- Opening Delimiter -
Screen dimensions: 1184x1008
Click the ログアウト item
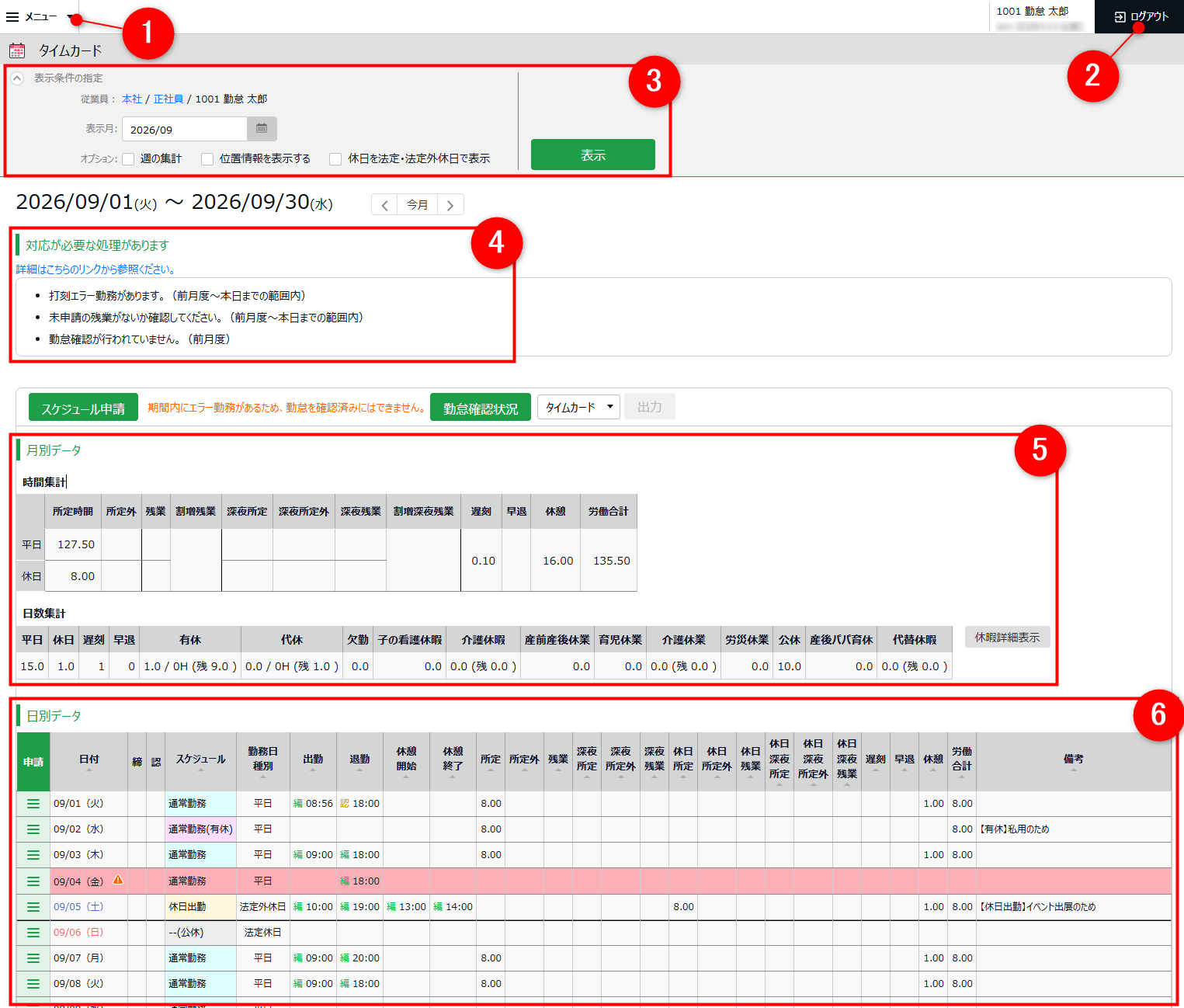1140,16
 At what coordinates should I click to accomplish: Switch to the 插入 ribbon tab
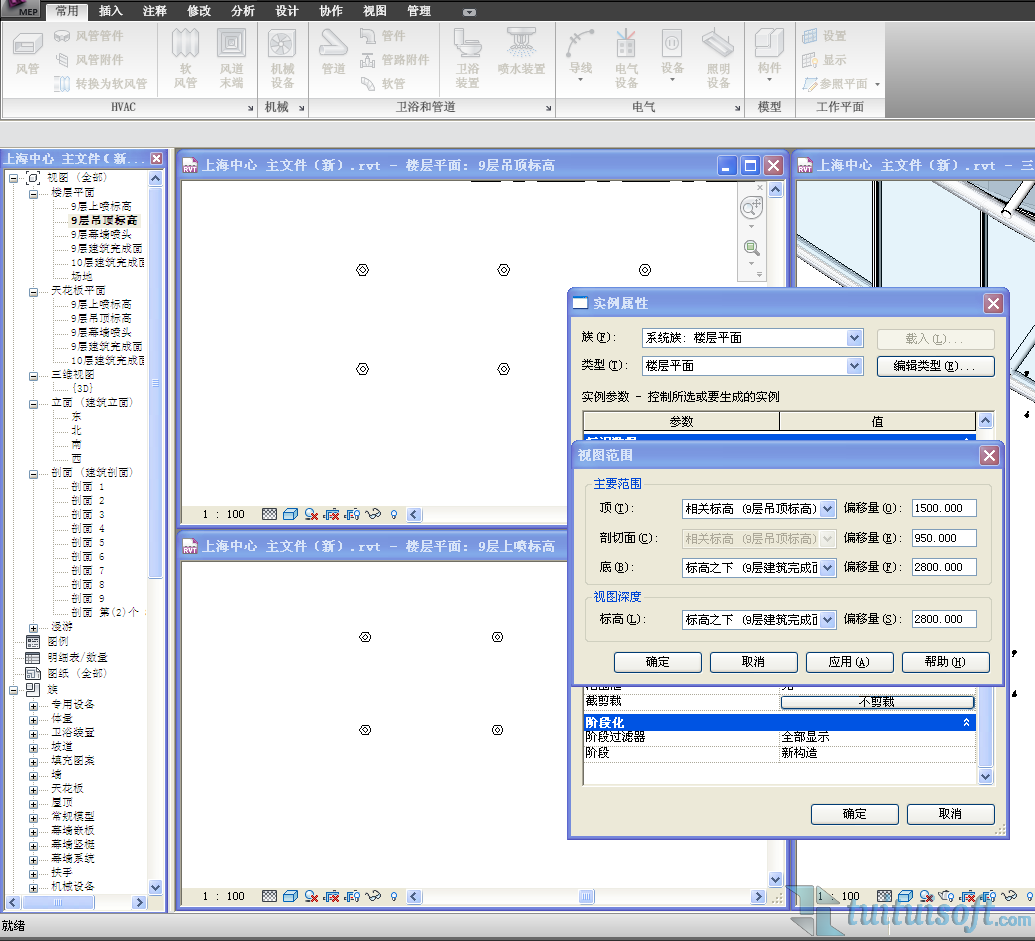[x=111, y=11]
- Closing Delimiter -
▶ **Problem to work on**
Each line above must be set down exactly, though no picture should be carried over.

▶ **Solution to the exercise**
Screen dimensions: 1184x1008
Click the ログアウト item
1140,16
 At what coordinates should I click to accomplish: Switch to the 插入 ribbon tab
[x=111, y=11]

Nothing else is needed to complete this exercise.